[Techtalk] Re: I lost my filessystem
Conor Daly
conor.daly at oceanfree.net
Tue Apr 15 12:27:45 EST 2003
On Tue, Apr 15, 2003 at 09:02:27AM +0200 or so it is rumoured hereabouts,
Hanlie Pretorius thought:
> Hi,
>
> You guys are great and I was very excited to try your suggestions.

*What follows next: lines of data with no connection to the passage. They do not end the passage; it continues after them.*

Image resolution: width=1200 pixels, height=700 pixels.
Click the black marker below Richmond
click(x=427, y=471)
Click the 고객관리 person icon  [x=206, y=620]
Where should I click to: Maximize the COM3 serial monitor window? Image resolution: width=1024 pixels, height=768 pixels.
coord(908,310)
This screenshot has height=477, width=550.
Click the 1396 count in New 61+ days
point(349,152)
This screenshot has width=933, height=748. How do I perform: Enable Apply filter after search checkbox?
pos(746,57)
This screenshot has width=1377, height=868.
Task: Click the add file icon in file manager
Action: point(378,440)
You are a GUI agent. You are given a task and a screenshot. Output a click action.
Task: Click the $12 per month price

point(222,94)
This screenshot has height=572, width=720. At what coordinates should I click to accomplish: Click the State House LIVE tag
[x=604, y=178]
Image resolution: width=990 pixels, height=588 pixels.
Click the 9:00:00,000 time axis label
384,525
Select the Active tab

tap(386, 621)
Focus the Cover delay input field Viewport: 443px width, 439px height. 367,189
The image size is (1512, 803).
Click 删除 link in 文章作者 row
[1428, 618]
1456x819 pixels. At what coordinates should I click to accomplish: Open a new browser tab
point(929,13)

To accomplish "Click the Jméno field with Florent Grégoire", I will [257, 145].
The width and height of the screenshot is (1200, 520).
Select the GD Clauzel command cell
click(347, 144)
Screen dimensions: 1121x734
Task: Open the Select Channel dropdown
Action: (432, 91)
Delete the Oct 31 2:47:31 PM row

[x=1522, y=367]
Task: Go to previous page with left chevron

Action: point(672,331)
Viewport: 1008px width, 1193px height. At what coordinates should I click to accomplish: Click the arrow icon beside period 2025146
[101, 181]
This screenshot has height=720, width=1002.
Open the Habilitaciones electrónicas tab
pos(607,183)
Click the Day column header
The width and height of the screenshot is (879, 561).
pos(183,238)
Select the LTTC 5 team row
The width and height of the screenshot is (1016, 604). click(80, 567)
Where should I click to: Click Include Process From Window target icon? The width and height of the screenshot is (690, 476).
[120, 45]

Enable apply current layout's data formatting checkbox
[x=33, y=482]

> Unfortunately none of them worked, and I give the details below (in the
> order that I tried the solutions). I would be very grateful if someone could
> try and help me again.
>
>
> 1. Carla's suggestion: booting from GRUB's command line
> -------------------------------------------------------
> The first command went fine - it found the root. But it couldn't find any
> vmlinuz* files. I found this strange because when I boot into rescue mode, I
> can see the system loading a vmlinuz file. I got the vmlinuz version from
> the GRUB commands (vmlinuz-2.4.18-14) and tried it directly (without using
> tab-completion), but it still didin't work. I got "Error 15: File not
> found", so I couldn't go ahead with this solution.
Try again but use the tab completion this time. You'll see quick enough
either that the file isn't there or that it has a different name. When
you boot into rescue mode, are you booting from a CD rather than from the
hard disk? If so, the vmlinuz that is loading comes off the CD.
What is /dev/hdb1? Is it a small /boot partition? If so, that's where
your vmlinuz is. I'm not sure how to tell grub that vmlinuz is in a
partition other than the root partition. Carla?
root(hd1,0)?
kernel (hd1,0)/vmlinuz... root=/dev/hdb2?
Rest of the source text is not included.